The biggest change probably is in clause 5 where it says that the governor in council can prescribe as an energy-using product any manufactured product or class of manufactured products that is designed to operate using electricity, oil, natural gas, or any other form or source of energy, or that affects or controls energy consumption. This is fairly broad-reaching in its application.

There are sections that deal with prescribing standards and labelling and what types of labels are going to be required on these products. It broadens the ability of the government to direct labelling, to make the labels very specific.

Also at the end of the legislation are two sections that deal with the requirements to report. The minister will have two areas that he or she will be required to report.

First, once every three years a report will compare the standards we have established to the standards in the provinces, in Mexico, the United States or individual states throughout the United States so people can see exactly the level of the requirements.

Second, within four years after the day on which this section comes into force, the minister will be required to demonstrate the extent to which energy efficiency standards have been prescribed under this act for all energy-using products in our country.

It is a fairly broad bill but, again, it will reach across a number of areas.

When the Energy Efficiency Act was introduced in 1992, it broke new ground. It allowed Canada, at that time, to set some of the highest energy efficiency standards in the world.

Bill S-3 would ensure that our regulatory regime would continue to meet those high standards and it would help Canada lead the way for the world, all the while saving Canadians money.

Our efforts to make our homes and businesses more energy efficient will also make substantial contributions to our long-term energy security and to the environment.

I have no reason to doubt that hon.. members will join with me in agreeing that these reasons, both individually and together, are more than sufficient for all of us to support the bill.

Energy Efficiency Act
Government Orders

4:15 p.m.

Bloc

Bernard Bigras Rosemont—La Petite-Patrie, QC

Mr. Speaker, indeed, the hon. member is quite right. Nothing in the bill should cause us to question the principles contained therein. Energy efficiency should be a fundamental issue not only in environmental terms but in economic terms as well. This, unfortunately, the government has failed to understand. It is fine to pass laws and support principles, such as those in S-3. However, a look at the latest budget presented a few months ago by the Conservative government reveals that it completely misses the point on energy efficiency. We must remember the Obama plan invests six times more per capita in energy efficiency than does the federal government's recent budget.

Does the member not agree with the members on this side of the House? It is not simply a matter of passing laws and regulations. Tax measures must be put in place to support the proposed regulations.
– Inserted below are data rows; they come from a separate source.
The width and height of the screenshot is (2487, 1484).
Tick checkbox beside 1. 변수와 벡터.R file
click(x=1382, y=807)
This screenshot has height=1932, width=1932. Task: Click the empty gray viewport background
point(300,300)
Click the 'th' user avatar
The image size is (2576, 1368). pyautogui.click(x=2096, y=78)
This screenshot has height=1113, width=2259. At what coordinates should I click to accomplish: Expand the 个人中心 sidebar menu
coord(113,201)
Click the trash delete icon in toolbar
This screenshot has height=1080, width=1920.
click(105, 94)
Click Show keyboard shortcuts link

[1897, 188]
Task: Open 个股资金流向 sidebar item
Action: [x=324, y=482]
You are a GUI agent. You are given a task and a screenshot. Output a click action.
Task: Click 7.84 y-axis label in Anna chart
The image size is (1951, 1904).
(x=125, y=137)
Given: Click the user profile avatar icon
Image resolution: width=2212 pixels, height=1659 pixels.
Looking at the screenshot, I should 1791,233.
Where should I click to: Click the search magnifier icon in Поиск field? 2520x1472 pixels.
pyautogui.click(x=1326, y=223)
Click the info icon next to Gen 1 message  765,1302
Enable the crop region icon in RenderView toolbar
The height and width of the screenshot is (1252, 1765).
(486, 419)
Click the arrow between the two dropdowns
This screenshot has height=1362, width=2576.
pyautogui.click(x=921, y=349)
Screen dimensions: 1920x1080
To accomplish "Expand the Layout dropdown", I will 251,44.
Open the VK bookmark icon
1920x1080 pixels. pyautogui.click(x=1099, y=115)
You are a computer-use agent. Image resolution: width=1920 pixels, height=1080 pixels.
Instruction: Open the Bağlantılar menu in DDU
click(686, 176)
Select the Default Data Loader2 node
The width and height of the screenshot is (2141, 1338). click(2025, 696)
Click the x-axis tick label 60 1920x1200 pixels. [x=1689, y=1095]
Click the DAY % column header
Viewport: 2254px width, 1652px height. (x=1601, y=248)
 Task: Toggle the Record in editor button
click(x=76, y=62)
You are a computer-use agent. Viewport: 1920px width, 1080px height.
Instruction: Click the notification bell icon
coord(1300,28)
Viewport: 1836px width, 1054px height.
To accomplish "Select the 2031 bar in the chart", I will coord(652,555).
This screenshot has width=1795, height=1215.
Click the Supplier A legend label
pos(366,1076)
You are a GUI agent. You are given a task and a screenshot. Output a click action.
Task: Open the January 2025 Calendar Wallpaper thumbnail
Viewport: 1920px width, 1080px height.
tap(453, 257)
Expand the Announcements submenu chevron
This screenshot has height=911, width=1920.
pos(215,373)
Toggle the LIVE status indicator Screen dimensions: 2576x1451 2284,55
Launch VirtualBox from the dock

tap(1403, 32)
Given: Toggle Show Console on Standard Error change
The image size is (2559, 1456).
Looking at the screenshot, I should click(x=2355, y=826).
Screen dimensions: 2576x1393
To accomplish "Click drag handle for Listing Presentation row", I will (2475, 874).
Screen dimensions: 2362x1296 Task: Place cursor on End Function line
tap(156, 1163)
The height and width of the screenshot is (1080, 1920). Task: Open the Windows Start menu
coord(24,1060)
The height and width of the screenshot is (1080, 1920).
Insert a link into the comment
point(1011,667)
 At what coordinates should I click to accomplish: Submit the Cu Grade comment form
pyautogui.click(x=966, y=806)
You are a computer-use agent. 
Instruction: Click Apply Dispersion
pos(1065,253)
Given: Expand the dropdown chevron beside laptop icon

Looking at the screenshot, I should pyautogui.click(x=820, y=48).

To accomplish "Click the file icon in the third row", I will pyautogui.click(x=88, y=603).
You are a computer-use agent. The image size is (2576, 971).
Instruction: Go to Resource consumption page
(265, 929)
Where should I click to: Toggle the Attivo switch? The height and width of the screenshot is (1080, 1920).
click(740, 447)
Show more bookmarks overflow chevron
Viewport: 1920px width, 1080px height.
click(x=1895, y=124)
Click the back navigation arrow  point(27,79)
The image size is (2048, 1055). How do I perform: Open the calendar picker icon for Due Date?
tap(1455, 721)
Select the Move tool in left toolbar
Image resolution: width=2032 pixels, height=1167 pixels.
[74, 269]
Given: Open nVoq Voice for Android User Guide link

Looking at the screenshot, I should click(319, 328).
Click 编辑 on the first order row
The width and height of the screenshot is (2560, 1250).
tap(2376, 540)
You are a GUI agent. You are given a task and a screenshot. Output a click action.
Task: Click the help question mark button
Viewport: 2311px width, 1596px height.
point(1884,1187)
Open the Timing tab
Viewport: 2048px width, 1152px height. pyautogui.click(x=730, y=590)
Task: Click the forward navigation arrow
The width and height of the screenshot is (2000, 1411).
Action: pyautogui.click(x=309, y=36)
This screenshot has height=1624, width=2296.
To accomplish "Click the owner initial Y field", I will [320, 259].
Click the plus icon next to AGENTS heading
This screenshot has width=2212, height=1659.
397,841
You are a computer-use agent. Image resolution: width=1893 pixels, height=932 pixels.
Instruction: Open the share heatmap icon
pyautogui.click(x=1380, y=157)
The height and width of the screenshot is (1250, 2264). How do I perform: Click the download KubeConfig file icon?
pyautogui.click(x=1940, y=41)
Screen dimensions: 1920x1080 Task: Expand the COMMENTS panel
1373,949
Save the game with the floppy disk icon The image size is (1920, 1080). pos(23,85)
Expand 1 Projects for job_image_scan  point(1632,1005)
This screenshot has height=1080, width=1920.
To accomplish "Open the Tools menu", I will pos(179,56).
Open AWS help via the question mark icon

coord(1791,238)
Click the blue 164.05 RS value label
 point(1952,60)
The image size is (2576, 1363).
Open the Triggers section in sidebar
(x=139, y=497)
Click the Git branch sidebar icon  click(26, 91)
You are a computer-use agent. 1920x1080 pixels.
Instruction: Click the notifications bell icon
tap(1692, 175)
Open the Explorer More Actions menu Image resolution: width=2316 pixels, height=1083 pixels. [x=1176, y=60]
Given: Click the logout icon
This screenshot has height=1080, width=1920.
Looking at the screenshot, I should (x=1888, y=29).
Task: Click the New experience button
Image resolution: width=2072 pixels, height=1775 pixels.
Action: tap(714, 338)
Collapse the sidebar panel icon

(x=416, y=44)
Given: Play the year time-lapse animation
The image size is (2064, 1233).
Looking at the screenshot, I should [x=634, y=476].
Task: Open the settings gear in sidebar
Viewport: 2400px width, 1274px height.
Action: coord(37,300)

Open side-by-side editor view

What does he think of the Obama plan proposed to the south, which invests six times more in energy efficiency per capita than this government's economic stimulus plan?

Energy Efficiency Act
Government Orders

4:20 p.m.

Conservative

David Anderson Cypress Hills—Grasslands, SK

Mr. Speaker, we are trying to bring a reform to an act that was tabled almost 20 years ago. The member is talking about some things outside the act. It is important to understand that the objective in the bill is to eliminate the least efficient energy-using products from our marketplace and replace them with products that are more energy efficient, that will save Canadians money and that will improve the environment. That is the intent of the bill.

It begins a process and continues the process that the government has had in place in its commitment to the environment and energy efficiency.

We could talk about the $1 billion clean energy fund that has been put in place by the government. This government does not have to apologize to anybody for its commitment to these issues.